As more and more of the financial world goes digital, reams of crucial financial information are stored online – often protected by a jumble of passwords known only to the user, which can leave a mess for the user’s family if he dies or becomes disabled.
A new online storage platform, BestBequest.com, has partnered with the Financial Planning Association (FPA) to make storing important financial documents seamless for advisors and their clients. BestBequest will exhibit its site at the annual FPA National Conference in Seattle next month.
The platform gathers and organizes all of the clients’ documents and helps to create a road map to guide them through life-changing events. For example, if the account holder dies, her documents can be accessed by assigned trustee. The trustee can be anyone that is granted permission, whether an advisor or a family member; and as much or as little information as desired can be shared with that person.
BestBequest might be an attractive way for clients to easily share information with their advisors. “I think it is imperative to have end-of-life plans and instructions in place, and having it all stored in a single remote location is a great idea,” Sean Moore, a certified financial planner and founder of SMART College Funding, told ThinkAdvisor. “While I haven’t used the service, the website seems easy to navigate and has a lighthearted feel.”
Lauri S. Tamney, the chief development officer of BesBequest, says that the FPA has found this platform very helpful and that members have been suggesting it to many of their clients.
“Financial advisors know all too well the enormous emotional and financial costs that often occur when a family is not prepared for life-changing events. BestBequest’s unique system and architecture guides you through a simple and user-friendly process for gathering and organizing your important documents, instructions, contact information, and keepsakes in a digital safe deposit box,” BestBequest writes in a press release. “A roadmap for your family and clients. Safe, secure and reliable.”
However, some advisors are wary of online platforms like BestBequest because of the amount of time it could take to input all the information. “Like all planning, procrastination looms large,” said Larry Moskat, CFP, at RIIA Advisors. “It clearly would take an investment of time and effort on the part of the users. And many of the most probable users would be seniors, and they are not generally excited about getting into hours of time on a computer.”

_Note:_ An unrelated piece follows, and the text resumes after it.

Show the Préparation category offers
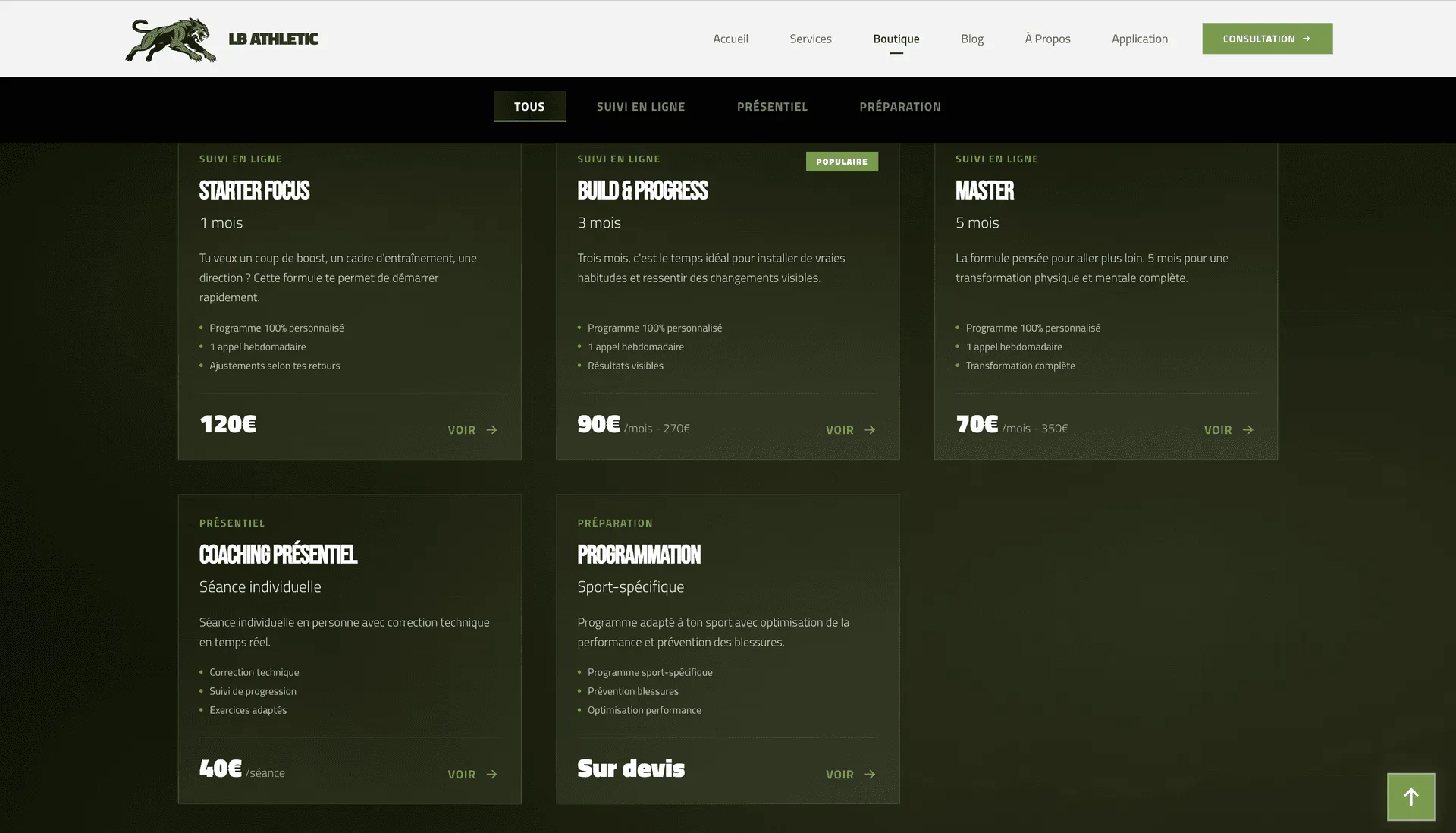The height and width of the screenshot is (833, 1456). 900,107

There is also a question of security. Seth Deitchman, a financial advisor and portfolio manager from The Mercury Group at Morgan Stanley, says that online lockers open up another door for hackers to gain personal information from their clients. “We have to have a very high degree of security by regulation and even higher by our standards,” he said. “If BestBequest.com does not have the same standards or higher, there could be issues.”

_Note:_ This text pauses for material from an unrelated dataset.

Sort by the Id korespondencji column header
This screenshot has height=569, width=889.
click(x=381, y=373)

The price could possibly deter some clients. For $149 annually, the user gets 25 gigabytes of storage. Other products like Google Drive, Microsoft One Drive and Dropbox offer more storage for lower prices. So this price point might seem a little steep for some clients, but it could save a lot of time.
“If a senior used this for 20 years, they’d have $3,000 into it. The savings would trump the costs to the boomers though in lost work, anxiety, extra attorney fees and strain, so it’d be a good investment I think…for boomers,” said Moskat. “The more tech-savvy boomer may look at this and see maybe 30 years of fees and it may just motivate them to take some “do-it-yourself” approach, putting these [documents] on a flash drive or something like that.”
BestBequest, which is headquartered in Houston, Texas, is also trying to branch out to different organizations such as universities and membership organizations, Tamney said. They are waiting until the end of the summer to officially launch their platform, and the company declined to say how many users the site has.